On federal habeas review, the standard for a claim challenging the sufficiency of the evidence supporting a state conviction is "whether, after viewing the evidence in the light most favorable to the prosecution, any rational trier of fact could have found the essential elements of the crime beyond a reasonable doubt."Jackson v. Virginia, 443 U.S. 307, 319 (1979) (emphasis original). The federal court is required to give deference to findings of fact made by the state courts, and this presumption of correctness applies to facts found by both trial and appellate courts. 28 U.S.C. § 2254(d);Sumner v. Mata, 449 U.S. 539, 546-47 (1981); see Wilson v. Greene, 155 F.3d 396, 405-06 (4th Cir. 1998) (citing Wright v.

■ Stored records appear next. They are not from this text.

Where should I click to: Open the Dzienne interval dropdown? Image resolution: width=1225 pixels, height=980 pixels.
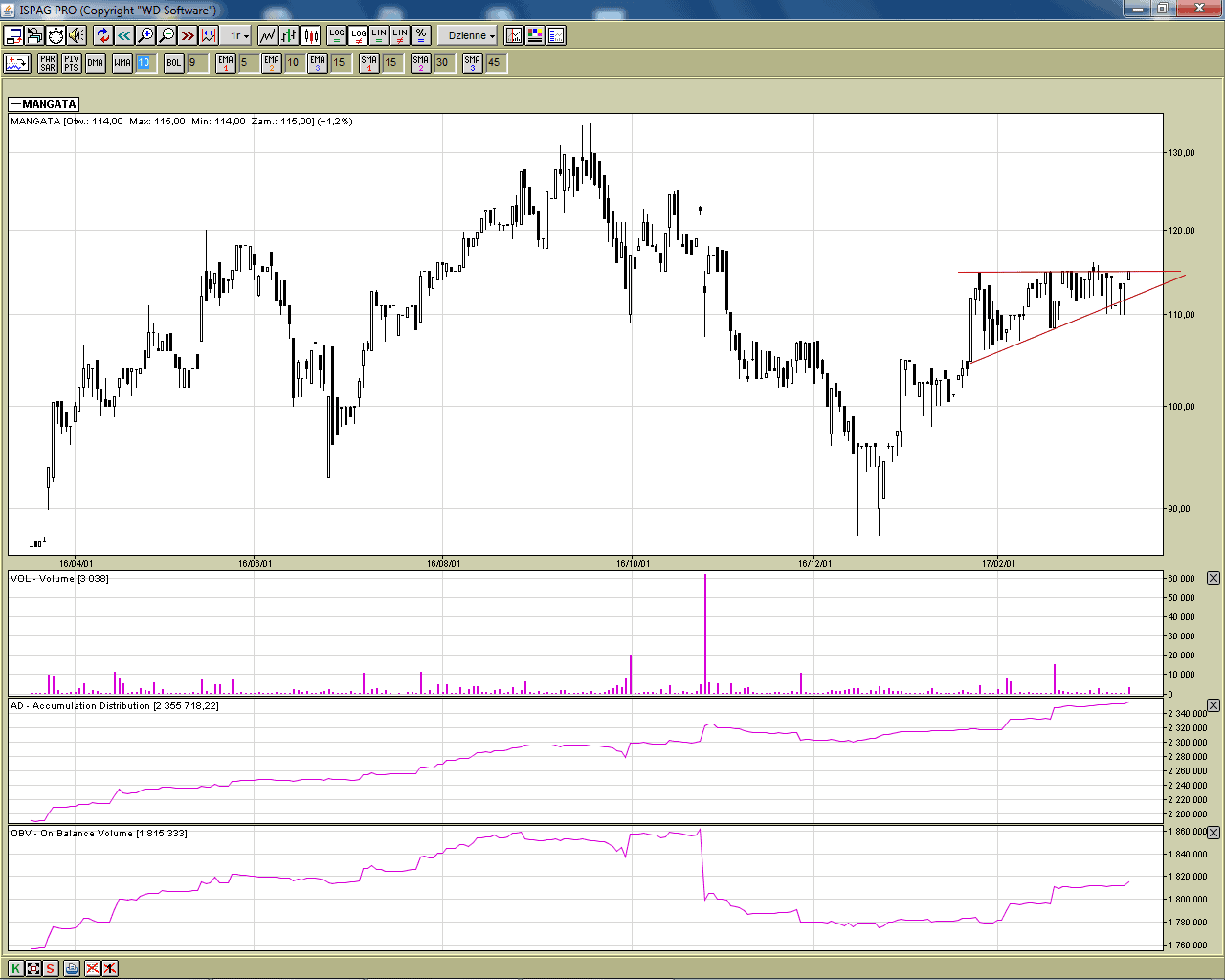(471, 35)
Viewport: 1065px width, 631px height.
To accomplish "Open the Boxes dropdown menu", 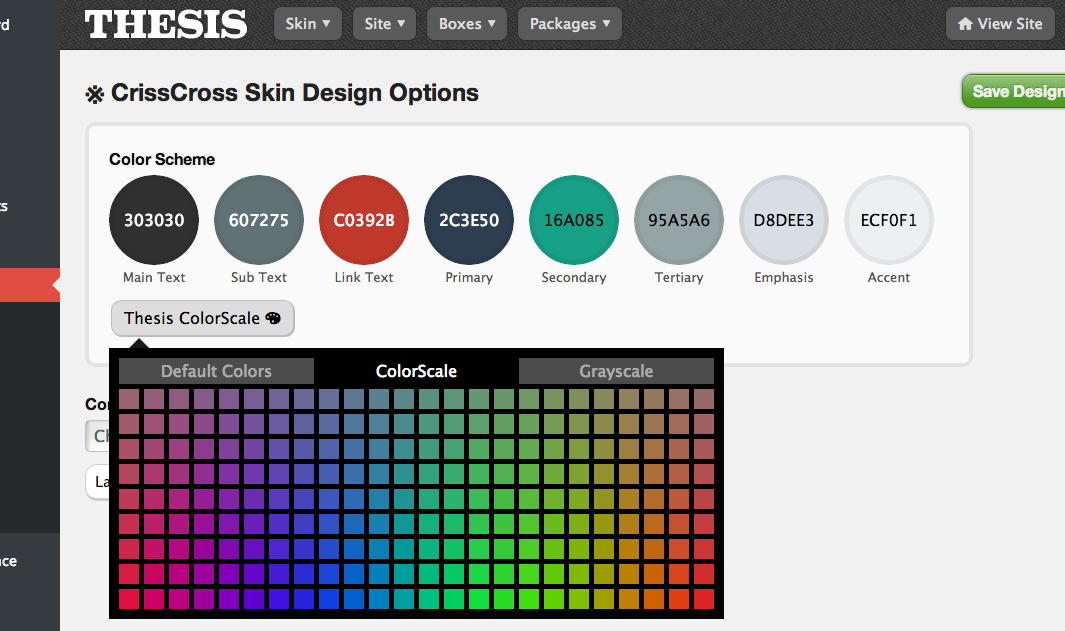I will [x=466, y=23].
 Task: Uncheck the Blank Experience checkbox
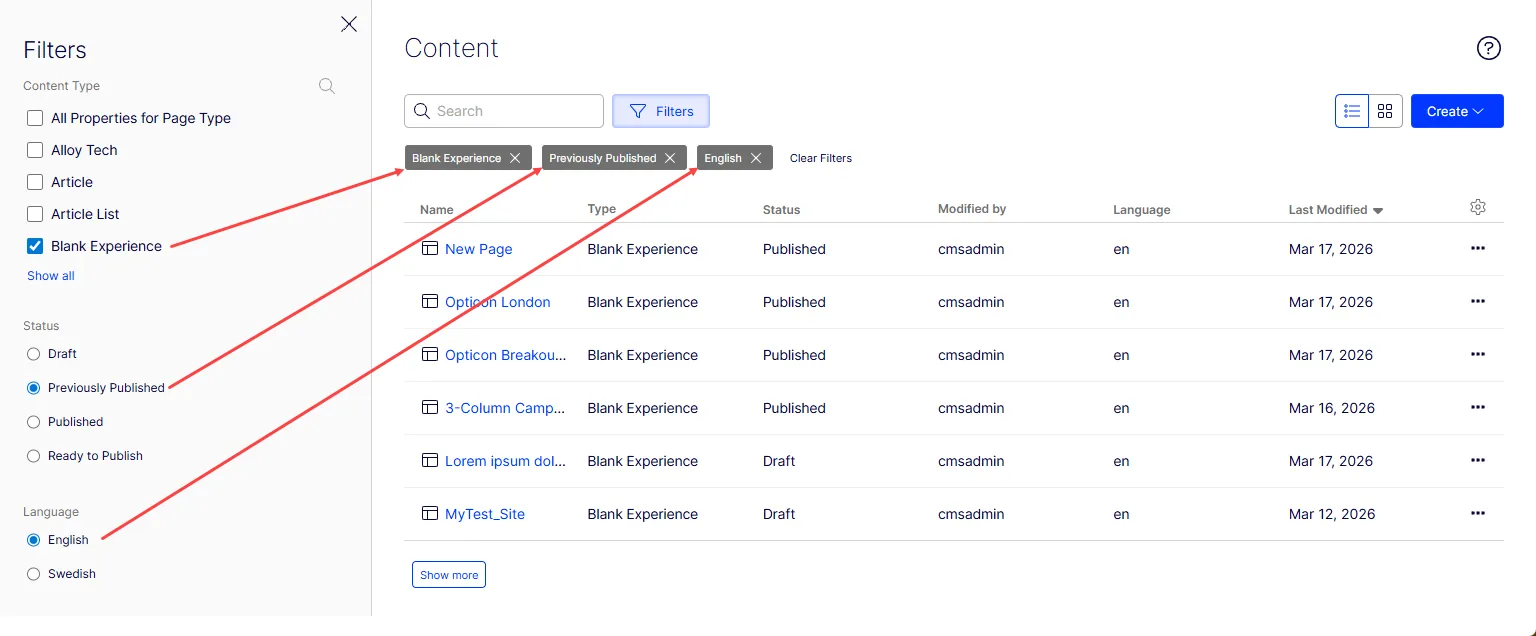tap(35, 246)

West, 505 U.S. 277, 292 (1992) for the holding that a federal habeas court is prohibited from either "consider[ing] anew the jury's guilt determination or "replac[ing] the state's system of direct appellate review"). Instead, the federal court must determine only whether the trier of fact made a rational decision to convict. Herrera v. Collins, 506 U.S. 390, 402 (1993).
In evaluating the sufficiency of the evidence to support a conviction, it is not the role of a federal court to review the credibility of witnesses. United States v. Hobbs, 136 F.3d 384, 391 n. 11 (4th Cir. 1998); United States v. Rcavis, 48 F.3d 763, 771 (4th Cir. 1995); United States v. Saunders, 886 F.2d 56, 60 (4th Cir. 1989). Instead, the federal court is bound by credibility determinations made by the state court trier of fact.United States v. Arrington, 719 F.2d 701, 704 (4th Cir. 1983). In this case, most if not all of petitioner's argument regarding the cognizable portion of his claim is no more than an invitation to this Court to re-weigh the evidence in a manner more favorable to him, a course of action which plainly is prohibited by the foregoing authorities. As Smith has failed to satisfy his burden of showing that the rejection of his claim by the Virginia Court of Appeals was either an unreasonable determination of the facts or an unreasonable application of federal law, that result must be allowed to stand. Williams, 529 U.S. at 412-13. Accordingly, this petition must be dismissed.